I also made a short 3.5mm cable out of some Mogami W2893 with Neutrik right-angled plugs, as the Marshall included 3.5mm coiled "phone cord" didn't end up sounding all that wonderful compared to some other 3.5mm cables I have (but were too long for this rig), so I made a short one this morning:

Kilburn_rig.jpg
 

billfort

Administrator
Staff member
#19
That's pretty slick Mike; bet it's nice with the Resonessence Herus DAC, I really enjoyed my time with their Concero HD.

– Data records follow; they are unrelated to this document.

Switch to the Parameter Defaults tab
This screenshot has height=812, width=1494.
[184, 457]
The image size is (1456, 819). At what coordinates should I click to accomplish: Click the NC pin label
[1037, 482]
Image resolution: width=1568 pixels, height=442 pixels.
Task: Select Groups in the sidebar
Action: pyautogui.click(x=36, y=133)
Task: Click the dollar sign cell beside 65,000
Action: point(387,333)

I never thought about rolling my own 3.5mm cable with right angle plugs - might be the answer to getting things sorted in the car - the phone+external DAC on UAAP is really a major step up from Bluetooth in there. Wireless is nice in a portable situation where convenience rules and it's a key piece in my daughter loving the Marley, but it's hard to beat a copper wire when it comes to audio performance.
 

Prime Minister

Site Owner
Staff member
#20
It looks like they may have decided not to put them into production. Don't know the reasoning but can think of a couple of possible reason. Maybe those who want to buy a large speaker like that really would prefer to buy their own amps, cables, preamps, etc. or another possibility is that the dealers who would be selling them really would like to sell their own amps. cables, preamps etc. Could be either or both I guess. The do seem to be selling "The Sixes" which are much smaller and go for around $1000 vs the $3000 price tag on The Fifteens.
Too bad. Be nice to see some fresh approaches.

Your little Morgans changed my mind on what tiny powered speakers could do. So I'm waiting to be blown away by something from the Bluetooth side.